Marjorie Taylor Greene is just a really bad example of the best and brightest the GOP has to offer these days. Her mess isn’t even original, just repetition of party talking points. She once owned a CrossFit gym…hooray for her…maybe somebody dropped a kettle bell on her head or something. Despite the lack of substantive content for her outrage, I would still be really interested in why she’s so unwaveringly pissed. From what I can see from her bio, her life is pretty good – married, with three kids, nice house, family-owned business (she sold the gym, apparently). What the eff is she so pissed off about? While I am the first to admit that external trappings do not translate to happiness, I just can’t figure out why a sane person would go so far out of their way to be so intentionally nasty. She’s apparently a QAnon afficionado…so perhaps she has uninvited mental images of Satanic rituals or something making her a bit testy. Whatever it is, there are some fine medications on the market that might help, and I would hope she avails herself of same.

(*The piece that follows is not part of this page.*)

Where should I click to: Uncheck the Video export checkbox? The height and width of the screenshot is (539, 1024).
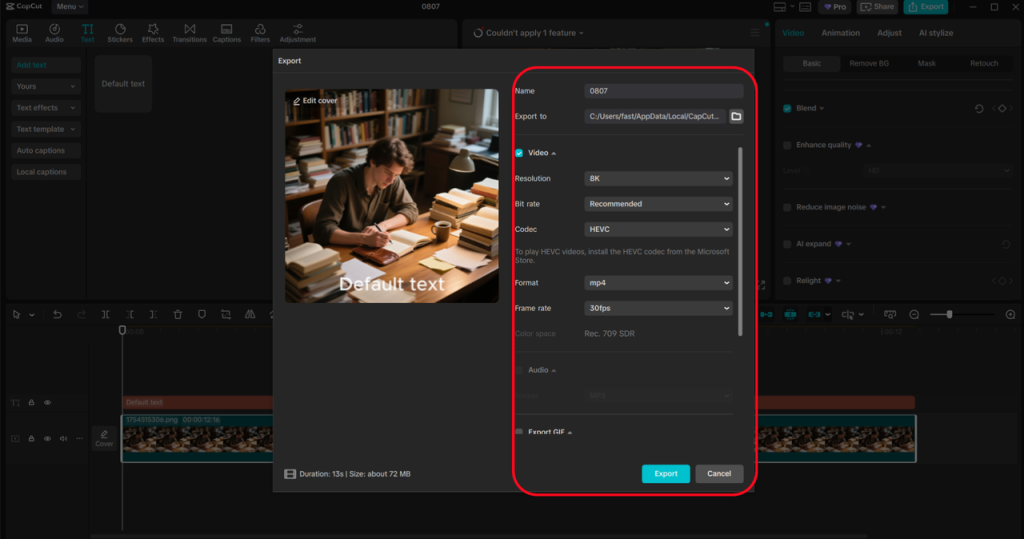(x=519, y=153)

I have been that enraged in my life. I have not, however, vented my proverbial spleen in public and emerged without consequences. There was always pushback, retaliation, loss, damage…and that was only when anyone had bothered to listen. People the world over are not only listening to this horrid shrew, they are debating and discussing every one of her outbursts, word by word. This gives tacit legitimacy to her ill-formed arguments, but also to her right to use them as weaponry in the public square. This is behavior that should not be modeled by public officials, or by rational adults at any level of society, which brings me to another point: how the HELL did this woman get elected? I don’t think she concocted her wobbly platform just last night, after the 11pm news, so it’s nothing new. I’m willing to things like gun control and QAnon are her signature issues. So, repeating – how the HELL did she get elected? The people who voter for her, those are the people I want to know about, because if they weren’t at the Capitol on January 6th in person, they were there in spirit. I don’t want to meet up with them or their spirits any time soon, but … I know they’re out there. And that’s only Georgia. They’re out there in Louisiana, and Mississippi, and Missouri, and North Carolina, and every other state in the Union. To me, they demonstrate that volatile level of mental fragility that could explode at any moment. With my luck, and my propensity to attract charming nut cases, I’d be the one who inadvertently lights their fuse, and they’d blow like a super-nova. Accordingly, I want to know who they are, where they are, and have a working knowledge of the rules of engagement. As an old t-shirt said, I’m here for a good time, not a long time. So, if the likes of Marjorie Taylor Greene are gonna pollute the air with stuff that isn’t very much fun, let’s hurry this up a bit before the bell tolls one too many times.
This is probably what some folks really want it to be like.